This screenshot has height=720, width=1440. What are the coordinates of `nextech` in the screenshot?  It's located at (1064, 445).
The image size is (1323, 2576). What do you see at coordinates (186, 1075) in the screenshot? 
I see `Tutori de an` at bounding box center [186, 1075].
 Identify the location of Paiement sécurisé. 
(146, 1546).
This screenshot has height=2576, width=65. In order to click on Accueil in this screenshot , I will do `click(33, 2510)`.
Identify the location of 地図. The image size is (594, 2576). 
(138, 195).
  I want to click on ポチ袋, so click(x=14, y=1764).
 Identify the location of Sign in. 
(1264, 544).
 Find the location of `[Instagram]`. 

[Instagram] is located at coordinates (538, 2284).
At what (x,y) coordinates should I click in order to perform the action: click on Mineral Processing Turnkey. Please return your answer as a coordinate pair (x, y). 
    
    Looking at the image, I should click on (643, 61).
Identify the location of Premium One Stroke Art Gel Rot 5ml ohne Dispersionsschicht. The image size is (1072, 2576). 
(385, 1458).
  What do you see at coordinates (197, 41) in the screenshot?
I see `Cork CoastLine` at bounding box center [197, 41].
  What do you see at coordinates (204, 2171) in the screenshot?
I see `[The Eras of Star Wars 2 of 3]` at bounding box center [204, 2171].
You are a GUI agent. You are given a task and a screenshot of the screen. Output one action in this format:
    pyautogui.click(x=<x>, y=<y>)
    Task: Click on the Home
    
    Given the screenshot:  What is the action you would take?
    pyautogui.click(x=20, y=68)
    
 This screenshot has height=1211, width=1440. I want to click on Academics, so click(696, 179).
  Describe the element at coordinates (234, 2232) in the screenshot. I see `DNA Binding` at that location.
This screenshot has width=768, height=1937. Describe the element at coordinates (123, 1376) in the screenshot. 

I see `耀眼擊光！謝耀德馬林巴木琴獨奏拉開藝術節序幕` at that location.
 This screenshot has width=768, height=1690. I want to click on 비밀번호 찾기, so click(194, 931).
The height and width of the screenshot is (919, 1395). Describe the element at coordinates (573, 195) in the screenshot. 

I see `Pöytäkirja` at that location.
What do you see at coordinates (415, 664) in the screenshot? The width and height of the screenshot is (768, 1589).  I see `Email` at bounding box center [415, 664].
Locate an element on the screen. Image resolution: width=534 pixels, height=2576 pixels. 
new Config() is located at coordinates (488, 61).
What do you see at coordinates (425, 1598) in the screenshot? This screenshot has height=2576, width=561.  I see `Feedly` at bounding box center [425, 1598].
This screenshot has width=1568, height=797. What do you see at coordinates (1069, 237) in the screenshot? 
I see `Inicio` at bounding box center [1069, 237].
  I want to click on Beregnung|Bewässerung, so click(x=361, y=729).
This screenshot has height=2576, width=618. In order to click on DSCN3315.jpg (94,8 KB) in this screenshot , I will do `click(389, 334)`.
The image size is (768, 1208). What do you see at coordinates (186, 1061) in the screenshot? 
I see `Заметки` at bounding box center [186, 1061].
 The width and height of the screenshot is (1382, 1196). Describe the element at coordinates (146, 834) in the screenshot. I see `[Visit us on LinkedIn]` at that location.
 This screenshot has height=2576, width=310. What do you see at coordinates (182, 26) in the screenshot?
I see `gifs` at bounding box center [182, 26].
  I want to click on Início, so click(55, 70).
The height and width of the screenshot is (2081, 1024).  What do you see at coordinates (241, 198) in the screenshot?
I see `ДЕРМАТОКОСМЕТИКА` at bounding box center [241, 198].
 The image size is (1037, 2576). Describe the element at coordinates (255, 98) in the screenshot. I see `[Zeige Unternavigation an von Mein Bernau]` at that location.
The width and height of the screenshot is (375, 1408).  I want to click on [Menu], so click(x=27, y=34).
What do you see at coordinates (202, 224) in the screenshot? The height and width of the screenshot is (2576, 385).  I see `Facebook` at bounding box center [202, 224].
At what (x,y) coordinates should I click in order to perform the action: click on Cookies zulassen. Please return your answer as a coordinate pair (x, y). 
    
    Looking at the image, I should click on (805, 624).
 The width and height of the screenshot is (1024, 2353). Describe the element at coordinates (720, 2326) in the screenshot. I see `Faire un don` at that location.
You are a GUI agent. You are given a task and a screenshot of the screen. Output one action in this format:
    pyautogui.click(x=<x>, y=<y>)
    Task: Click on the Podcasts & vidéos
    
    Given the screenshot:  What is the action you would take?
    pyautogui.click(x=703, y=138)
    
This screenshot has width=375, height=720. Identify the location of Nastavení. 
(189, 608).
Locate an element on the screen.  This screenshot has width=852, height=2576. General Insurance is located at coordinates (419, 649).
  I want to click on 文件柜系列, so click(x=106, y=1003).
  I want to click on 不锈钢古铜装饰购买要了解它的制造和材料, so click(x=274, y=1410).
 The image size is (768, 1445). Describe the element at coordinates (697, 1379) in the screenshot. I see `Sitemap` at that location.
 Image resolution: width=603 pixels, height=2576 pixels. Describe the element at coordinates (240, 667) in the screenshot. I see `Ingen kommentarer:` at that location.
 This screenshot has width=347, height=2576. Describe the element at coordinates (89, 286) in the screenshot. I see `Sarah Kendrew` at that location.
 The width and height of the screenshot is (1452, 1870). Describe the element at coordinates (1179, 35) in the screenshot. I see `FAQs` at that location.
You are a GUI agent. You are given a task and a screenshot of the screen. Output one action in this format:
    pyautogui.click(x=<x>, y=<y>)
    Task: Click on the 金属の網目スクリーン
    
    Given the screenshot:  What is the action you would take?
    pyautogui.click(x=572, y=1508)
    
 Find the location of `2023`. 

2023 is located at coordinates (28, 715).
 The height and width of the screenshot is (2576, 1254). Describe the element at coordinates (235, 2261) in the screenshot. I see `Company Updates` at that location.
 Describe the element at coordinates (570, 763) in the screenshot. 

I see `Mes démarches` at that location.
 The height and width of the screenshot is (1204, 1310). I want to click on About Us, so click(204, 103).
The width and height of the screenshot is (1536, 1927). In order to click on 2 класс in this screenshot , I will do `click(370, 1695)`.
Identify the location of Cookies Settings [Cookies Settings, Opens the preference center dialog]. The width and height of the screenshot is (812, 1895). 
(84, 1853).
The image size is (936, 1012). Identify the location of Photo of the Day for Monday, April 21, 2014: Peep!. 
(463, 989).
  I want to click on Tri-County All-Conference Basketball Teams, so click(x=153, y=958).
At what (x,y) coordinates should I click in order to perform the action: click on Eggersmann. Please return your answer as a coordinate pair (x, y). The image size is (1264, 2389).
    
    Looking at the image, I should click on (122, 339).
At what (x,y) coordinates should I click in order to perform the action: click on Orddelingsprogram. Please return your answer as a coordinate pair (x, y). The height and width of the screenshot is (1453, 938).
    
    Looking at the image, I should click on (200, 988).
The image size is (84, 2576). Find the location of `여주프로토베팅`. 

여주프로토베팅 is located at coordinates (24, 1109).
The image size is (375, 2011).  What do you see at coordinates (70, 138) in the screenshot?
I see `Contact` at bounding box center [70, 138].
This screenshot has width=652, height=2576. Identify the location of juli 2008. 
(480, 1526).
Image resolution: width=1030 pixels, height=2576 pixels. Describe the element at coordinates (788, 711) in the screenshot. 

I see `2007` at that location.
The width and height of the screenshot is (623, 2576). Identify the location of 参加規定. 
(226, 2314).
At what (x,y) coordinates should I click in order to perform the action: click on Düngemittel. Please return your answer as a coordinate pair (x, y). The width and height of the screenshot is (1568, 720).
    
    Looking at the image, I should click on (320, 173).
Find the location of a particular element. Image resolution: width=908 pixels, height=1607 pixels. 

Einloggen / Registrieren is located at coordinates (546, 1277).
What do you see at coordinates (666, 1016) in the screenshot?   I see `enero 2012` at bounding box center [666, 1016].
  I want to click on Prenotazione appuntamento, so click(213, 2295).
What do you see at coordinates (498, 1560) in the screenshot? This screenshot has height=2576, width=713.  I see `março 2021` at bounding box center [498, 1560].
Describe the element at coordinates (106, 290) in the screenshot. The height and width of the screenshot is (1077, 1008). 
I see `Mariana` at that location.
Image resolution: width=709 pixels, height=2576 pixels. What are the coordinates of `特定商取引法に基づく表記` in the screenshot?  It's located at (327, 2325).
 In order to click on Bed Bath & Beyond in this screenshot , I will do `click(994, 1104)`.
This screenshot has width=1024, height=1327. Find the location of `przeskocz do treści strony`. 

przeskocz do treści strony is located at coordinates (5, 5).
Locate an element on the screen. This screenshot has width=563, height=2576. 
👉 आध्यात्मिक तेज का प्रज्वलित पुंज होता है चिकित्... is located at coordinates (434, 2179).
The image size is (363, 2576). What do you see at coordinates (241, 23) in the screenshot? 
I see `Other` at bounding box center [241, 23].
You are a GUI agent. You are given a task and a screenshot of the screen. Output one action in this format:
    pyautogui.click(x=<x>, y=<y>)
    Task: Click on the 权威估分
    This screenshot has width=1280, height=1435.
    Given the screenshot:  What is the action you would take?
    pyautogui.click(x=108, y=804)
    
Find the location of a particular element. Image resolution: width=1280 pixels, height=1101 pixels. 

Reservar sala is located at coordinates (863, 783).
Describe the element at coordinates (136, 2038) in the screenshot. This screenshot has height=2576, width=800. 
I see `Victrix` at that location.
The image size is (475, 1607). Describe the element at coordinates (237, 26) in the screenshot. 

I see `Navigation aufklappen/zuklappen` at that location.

[Short problem] Rewrite the lines of the material above as a numbered list, from the line with "The image size is (375, 2011)." up to and including the line with "(226, 2314).", and leave out any blank lines.

[Solution]
1. The image size is (375, 2011).  What do you see at coordinates (70, 138) in the screenshot?
2. I see `Contact` at bounding box center [70, 138].
3. This screenshot has width=652, height=2576. Identify the location of juli 2008. 
4. (480, 1526).
5. Image resolution: width=1030 pixels, height=2576 pixels. Describe the element at coordinates (788, 711) in the screenshot. 
6. I see `2007` at that location.
7. The width and height of the screenshot is (623, 2576). Identify the location of 参加規定. 
8. (226, 2314).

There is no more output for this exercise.